Answering the question in the title, you need to process the file piece by piece, byte by byte if that's needed: you definitively do not load the file all at once into memory! How you do that obviously depends on what you need to do with the file; But since we know you're trying to implement an Huffman encoder, I'll give you some specific tips.
An Huffman encoder is a stream encoder: Bytes go in and bits go out. Each unit of incoming data is replaced with it's corresponding bit pattern. The encoder doesn't need to see the whole file at once, because it is in fact only working on one byte each time.
Here's how you'd huffman-compress a file without loading it all into memory; Of course, the actual Huffman encoder is not shown, because the question is about working with big files, not about building the actual encoder. This piece of code includes buffered input and output and shows how you'd link an actual encoder procedure to it.
(beware, code written in browser; if it doesn't compile you're expected to fix it!)
type THuffmanBuffer = array[0..1023] of Byte; // Because I need to pass the array as parameter
procedure DoActualHuffmanEncoding(const EncodeByte:Byte; var BitBuffer: THuffmanBuffer; var AtBit: Integer);
begin
// This is where the actual Huffman encoding would happen. This procedure will
// copy the correct encoding for EncodeByte in BitBuffer starting at AtBit bit index
// The procedure is expected to advance the AtBit counter with the number of bits
// that were actually written (that's why AtBit is a var parameter).
end;
procedure HuffmanEncoder(const FileNameIn, FileNameOut: string);
var InFile, OutFile: TFileStream;
InBuffer, OutBuffer: THuffmanBuffer;
InBytesCount: Integer;
OutBitPos: Integer;
i: Integer;
begin
// First open the InFile
InFile := TFileStream.Create(FileNameIn, fmOpenRead or fmShareDenyWrite);
try
// Now prepare the OutFile
OutFile := TFileStream.Create(FileNameOut, fmCreate);
try
// Start the out bit counter
OutBitPos := 0;
// Read from the input file, one buffer at a time (for efficiency)

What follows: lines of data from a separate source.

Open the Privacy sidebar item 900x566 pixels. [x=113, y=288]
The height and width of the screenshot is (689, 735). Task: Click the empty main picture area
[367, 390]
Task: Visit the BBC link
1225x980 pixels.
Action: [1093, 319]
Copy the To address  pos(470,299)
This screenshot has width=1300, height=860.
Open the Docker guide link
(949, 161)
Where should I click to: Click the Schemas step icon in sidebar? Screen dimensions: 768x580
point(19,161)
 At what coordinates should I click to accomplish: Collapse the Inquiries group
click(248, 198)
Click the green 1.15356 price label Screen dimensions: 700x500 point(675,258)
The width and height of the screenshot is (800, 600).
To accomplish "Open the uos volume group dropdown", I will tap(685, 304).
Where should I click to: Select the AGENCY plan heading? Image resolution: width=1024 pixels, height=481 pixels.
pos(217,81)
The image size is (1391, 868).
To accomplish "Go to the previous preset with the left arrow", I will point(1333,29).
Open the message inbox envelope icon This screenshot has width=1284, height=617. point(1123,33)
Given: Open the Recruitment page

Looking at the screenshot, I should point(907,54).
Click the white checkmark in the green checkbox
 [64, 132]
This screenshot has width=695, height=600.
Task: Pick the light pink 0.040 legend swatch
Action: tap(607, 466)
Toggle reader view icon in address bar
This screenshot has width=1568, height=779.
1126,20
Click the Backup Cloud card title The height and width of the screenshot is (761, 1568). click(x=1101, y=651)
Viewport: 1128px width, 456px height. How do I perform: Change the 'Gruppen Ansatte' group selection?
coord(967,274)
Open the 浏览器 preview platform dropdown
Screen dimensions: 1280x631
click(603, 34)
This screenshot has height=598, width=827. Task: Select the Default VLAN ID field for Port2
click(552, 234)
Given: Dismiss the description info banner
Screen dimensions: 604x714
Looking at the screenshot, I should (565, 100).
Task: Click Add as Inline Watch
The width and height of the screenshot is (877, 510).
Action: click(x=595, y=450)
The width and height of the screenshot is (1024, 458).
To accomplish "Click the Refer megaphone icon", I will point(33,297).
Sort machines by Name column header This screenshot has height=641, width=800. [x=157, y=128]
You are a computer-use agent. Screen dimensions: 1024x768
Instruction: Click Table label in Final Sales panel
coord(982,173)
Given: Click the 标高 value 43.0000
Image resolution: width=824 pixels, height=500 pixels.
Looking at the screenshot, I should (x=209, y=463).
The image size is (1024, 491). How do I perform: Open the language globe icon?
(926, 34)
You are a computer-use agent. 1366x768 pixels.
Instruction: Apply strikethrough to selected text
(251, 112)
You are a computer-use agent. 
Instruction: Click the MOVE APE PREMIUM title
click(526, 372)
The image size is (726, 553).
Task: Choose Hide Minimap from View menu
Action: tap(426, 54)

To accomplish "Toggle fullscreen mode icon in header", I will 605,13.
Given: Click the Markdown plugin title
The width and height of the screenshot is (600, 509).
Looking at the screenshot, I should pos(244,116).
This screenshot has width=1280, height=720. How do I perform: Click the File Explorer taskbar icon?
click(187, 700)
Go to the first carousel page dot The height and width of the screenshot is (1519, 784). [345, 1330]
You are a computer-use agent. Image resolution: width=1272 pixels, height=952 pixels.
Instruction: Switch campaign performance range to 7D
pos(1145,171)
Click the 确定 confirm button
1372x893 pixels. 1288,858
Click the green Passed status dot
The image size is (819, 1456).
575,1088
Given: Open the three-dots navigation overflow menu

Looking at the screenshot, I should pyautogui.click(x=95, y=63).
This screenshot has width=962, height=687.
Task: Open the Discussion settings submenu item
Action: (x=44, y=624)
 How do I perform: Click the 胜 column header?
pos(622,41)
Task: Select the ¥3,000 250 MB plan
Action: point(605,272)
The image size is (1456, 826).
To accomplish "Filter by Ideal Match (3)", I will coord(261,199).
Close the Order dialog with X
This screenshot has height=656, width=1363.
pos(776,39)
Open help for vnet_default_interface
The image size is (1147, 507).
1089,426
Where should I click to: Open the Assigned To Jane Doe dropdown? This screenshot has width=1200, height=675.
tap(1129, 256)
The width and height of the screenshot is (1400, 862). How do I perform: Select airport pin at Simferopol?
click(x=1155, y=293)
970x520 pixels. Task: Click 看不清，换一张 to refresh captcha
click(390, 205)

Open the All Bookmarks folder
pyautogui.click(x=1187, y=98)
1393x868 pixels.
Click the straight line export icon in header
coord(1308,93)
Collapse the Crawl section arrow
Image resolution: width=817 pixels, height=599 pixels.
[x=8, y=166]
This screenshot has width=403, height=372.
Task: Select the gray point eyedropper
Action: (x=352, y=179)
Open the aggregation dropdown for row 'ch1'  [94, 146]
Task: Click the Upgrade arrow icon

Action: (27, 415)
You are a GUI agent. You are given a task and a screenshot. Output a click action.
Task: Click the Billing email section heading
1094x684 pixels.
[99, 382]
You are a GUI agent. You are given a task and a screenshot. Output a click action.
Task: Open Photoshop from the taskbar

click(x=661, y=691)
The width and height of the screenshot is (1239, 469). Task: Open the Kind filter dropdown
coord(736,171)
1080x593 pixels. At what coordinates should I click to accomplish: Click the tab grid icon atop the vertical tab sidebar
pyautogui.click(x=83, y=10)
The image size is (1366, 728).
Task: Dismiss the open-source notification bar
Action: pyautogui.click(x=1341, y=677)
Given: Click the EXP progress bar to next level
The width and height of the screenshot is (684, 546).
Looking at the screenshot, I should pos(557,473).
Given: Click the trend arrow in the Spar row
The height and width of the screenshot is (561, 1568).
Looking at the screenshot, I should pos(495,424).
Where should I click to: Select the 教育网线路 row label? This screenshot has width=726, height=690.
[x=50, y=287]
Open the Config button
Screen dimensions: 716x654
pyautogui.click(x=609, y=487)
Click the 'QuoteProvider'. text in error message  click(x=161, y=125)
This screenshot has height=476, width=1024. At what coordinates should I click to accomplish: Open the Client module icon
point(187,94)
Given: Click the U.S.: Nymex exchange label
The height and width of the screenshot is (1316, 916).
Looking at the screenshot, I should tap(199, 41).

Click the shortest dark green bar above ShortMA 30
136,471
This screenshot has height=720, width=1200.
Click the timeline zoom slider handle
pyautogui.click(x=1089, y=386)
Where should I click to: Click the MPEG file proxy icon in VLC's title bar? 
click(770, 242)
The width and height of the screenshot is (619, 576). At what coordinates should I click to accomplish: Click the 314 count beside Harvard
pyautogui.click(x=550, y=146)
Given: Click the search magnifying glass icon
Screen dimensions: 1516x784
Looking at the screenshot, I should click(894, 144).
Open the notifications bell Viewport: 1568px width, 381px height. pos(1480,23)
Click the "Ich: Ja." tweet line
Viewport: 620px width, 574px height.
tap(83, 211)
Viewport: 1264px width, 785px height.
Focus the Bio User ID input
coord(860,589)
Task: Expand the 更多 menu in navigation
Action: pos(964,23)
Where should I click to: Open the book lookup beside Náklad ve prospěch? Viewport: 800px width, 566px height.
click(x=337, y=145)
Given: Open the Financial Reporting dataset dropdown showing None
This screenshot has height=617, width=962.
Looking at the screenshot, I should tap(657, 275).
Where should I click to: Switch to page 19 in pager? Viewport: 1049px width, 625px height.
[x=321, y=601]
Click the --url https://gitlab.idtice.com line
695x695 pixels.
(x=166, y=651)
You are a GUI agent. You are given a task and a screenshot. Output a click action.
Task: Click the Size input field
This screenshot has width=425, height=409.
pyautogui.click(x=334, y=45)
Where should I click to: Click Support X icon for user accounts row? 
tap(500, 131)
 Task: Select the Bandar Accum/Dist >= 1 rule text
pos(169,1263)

InBytesCount := InFile.Read(InBuffer, SizeOf(InBuffer));
while InBytesCount <> 0 do
begin
// Process the input buffer byte-by-byte
for i:=0 to InBytesCount-1 do
begin
DoActualHuffmanEncoding(InBuffer[i], OutBuffer, OutBitPos);
// The function writes bits to the outer buffer, not full bytes, and the
// encoding for a rare byte might be significantly longer then 1 byte.
// Whenever the output buffer approaches it's capacity we'll flush it
// out to the OutFile
if (OutBitPos > ((SizeOf(OutBuffer)-10)*8) then
begin
// Ok, we've got less then 10 bytes available in the OutBuffer, time to
// flush!
OutFile.Write(OutBuffer, OutBitPos div 8);
// We're now possibly left with one incomplete byte in the buffer.
// We'll copy that byte to the start of the buffer and continue.
OutBuffer[0] := OutBuffer[OutBitPos div 8];
OutBitPos := OutBitPos mod 8;
end;
end;
// Read next chunk
InBytesCount := InFile.Read(InBuffer, SizeOf(InBuffer));
end;
// Flush the remaining of the output buffer. This time we want to flush
// the final (potentially incomplete) byte as well, because we've got no
// more input, there'll be no more output.
OutFile.Write(OutBuffer, (OutBitPos + 7) div 8);
finally OutFile.Free;
end;
finally InFile.Free;
end;
end;
The Huffman encoder is not a difficult encoder to implement, but doing it both correctly and fast might be a challenge. I suggest you start with a correct encoder, once you've got both encoding and decoding working figure out how to do a fast encoder.